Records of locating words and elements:
** begin **

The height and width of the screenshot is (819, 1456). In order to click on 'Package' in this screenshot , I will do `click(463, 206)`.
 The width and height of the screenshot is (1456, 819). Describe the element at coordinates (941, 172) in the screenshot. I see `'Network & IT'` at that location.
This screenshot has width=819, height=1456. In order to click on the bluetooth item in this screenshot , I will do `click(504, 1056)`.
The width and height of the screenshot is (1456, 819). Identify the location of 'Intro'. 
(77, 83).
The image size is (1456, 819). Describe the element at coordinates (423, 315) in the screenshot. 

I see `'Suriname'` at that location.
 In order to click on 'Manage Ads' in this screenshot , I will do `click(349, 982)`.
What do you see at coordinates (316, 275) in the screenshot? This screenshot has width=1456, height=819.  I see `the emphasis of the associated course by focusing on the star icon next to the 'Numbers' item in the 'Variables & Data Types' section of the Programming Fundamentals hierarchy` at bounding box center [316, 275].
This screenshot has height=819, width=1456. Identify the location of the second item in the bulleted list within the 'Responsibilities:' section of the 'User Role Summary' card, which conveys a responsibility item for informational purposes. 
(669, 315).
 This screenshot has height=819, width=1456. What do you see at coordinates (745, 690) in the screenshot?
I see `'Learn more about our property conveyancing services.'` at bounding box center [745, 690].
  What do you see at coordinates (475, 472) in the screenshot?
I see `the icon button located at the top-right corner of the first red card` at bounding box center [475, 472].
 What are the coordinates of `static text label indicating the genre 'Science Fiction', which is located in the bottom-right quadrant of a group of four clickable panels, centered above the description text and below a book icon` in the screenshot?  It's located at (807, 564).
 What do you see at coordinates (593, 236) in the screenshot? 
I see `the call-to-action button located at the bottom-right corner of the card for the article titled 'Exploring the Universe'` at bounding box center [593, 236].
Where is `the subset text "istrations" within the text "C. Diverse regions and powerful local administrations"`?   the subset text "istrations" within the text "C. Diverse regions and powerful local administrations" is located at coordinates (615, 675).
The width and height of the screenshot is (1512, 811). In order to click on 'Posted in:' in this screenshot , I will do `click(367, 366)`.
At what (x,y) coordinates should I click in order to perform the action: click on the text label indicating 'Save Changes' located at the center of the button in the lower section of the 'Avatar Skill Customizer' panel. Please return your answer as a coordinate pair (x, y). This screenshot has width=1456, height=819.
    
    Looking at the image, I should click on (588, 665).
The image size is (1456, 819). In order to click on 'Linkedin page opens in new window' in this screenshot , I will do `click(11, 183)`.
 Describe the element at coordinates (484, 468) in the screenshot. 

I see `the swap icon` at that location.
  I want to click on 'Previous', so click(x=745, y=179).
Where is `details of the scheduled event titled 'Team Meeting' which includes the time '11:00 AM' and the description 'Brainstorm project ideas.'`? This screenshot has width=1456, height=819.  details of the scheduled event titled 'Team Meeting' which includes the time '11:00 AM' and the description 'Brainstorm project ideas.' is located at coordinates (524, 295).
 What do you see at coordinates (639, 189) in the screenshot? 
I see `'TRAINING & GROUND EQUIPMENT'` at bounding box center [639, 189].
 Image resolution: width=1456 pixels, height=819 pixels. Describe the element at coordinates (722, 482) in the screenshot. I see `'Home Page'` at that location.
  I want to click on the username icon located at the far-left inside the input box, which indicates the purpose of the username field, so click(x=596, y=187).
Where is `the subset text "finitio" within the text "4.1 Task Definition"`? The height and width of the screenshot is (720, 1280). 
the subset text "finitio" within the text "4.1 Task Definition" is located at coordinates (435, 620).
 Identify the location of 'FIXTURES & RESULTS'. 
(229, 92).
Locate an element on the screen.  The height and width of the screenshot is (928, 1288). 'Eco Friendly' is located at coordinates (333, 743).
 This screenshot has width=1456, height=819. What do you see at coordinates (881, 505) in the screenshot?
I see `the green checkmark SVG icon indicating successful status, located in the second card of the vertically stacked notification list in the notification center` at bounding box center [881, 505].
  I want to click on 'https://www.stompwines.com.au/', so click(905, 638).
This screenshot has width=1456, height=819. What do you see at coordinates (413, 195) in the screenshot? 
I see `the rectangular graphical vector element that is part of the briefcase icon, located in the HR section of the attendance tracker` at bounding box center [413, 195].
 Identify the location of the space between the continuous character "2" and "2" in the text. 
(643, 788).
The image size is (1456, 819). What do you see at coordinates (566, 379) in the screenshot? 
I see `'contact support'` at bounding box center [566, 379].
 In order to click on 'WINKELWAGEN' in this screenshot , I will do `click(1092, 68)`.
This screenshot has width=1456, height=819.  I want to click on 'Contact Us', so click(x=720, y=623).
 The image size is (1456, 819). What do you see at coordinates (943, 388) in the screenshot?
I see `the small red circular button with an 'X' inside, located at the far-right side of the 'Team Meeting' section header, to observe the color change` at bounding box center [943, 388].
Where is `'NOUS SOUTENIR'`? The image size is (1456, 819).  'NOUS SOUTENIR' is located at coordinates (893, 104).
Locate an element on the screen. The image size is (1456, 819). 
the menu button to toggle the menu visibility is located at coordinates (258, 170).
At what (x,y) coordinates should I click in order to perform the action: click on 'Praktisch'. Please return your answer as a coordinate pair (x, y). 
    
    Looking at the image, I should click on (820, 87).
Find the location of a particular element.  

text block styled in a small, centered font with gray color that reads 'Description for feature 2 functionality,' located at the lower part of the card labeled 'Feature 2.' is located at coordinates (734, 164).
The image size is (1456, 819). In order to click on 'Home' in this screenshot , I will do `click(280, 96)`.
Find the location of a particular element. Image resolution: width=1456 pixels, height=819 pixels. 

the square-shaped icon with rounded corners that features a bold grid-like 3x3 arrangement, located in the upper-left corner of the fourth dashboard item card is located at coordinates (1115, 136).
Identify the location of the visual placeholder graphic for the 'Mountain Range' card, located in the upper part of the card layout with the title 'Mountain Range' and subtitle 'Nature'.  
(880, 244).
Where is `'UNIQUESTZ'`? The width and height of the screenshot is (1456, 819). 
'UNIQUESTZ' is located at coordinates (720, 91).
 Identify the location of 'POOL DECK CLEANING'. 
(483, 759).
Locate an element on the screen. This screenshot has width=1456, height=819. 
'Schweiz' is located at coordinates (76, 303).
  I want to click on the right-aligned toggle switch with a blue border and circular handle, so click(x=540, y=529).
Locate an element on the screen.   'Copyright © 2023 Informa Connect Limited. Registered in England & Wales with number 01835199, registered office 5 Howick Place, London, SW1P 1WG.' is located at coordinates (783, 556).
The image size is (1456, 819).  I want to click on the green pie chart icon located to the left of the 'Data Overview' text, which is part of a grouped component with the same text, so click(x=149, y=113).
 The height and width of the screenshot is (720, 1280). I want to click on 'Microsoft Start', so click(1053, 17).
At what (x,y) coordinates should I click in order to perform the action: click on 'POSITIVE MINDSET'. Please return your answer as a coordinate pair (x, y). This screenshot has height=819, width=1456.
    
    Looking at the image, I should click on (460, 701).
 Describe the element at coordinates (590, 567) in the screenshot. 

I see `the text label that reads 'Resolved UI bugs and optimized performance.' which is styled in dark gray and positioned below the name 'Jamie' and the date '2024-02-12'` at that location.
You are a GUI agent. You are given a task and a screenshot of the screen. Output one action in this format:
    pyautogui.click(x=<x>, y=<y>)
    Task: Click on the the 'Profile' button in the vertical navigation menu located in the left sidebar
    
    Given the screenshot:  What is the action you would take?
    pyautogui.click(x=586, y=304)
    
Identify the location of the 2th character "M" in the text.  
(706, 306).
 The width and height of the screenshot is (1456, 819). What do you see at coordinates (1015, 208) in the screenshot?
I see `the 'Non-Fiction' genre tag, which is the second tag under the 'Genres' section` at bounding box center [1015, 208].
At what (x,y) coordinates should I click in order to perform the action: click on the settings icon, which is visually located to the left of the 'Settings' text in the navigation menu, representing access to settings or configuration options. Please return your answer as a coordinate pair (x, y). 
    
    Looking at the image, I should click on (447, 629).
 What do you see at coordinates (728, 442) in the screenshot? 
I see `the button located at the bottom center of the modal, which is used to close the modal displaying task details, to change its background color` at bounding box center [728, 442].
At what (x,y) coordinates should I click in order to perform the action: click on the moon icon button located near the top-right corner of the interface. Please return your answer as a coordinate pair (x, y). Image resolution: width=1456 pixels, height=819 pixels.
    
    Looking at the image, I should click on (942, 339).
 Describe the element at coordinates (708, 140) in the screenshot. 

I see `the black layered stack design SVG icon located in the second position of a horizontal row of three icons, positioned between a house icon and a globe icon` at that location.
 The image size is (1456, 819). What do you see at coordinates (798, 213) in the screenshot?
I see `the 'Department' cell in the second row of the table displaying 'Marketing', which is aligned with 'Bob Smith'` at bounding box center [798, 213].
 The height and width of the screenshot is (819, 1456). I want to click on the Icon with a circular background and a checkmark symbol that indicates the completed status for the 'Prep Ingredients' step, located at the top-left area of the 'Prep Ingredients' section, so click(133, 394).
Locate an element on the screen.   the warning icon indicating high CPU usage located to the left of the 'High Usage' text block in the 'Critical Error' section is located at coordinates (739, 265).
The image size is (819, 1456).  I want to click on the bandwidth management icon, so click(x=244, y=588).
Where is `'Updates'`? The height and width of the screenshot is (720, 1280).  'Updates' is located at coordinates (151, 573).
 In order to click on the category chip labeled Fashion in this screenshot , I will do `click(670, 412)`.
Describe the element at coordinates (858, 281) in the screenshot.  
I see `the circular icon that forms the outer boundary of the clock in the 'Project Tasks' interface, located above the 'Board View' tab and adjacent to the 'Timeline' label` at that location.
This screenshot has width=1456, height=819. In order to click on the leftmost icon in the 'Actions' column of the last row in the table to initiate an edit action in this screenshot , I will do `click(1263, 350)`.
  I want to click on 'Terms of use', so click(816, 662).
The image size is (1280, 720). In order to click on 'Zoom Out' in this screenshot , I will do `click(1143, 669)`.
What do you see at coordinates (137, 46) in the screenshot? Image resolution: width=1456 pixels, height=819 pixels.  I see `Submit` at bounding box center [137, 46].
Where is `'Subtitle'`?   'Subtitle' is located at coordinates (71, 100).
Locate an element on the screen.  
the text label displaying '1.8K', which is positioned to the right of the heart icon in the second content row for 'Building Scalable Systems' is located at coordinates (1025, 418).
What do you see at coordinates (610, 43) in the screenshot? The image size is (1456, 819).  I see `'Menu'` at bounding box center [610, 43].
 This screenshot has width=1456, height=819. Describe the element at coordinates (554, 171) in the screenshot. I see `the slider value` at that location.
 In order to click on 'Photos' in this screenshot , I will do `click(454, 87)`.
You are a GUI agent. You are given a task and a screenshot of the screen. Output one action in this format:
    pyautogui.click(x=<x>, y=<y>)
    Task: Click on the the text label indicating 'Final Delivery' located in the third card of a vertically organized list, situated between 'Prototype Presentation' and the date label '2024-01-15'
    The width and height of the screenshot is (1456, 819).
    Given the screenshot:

** end **

> [Instructions for the task] Copy the records word for word, beginning with the first line and continuing through the line containing "This screenshot has width=819, height=1456.", including that line.

> [Answer to the problem]
The height and width of the screenshot is (819, 1456). In order to click on 'Package' in this screenshot , I will do `click(463, 206)`.
 The width and height of the screenshot is (1456, 819). Describe the element at coordinates (941, 172) in the screenshot. I see `'Network & IT'` at that location.
This screenshot has width=819, height=1456. In order to click on the bluetooth item in this screenshot , I will do `click(504, 1056)`.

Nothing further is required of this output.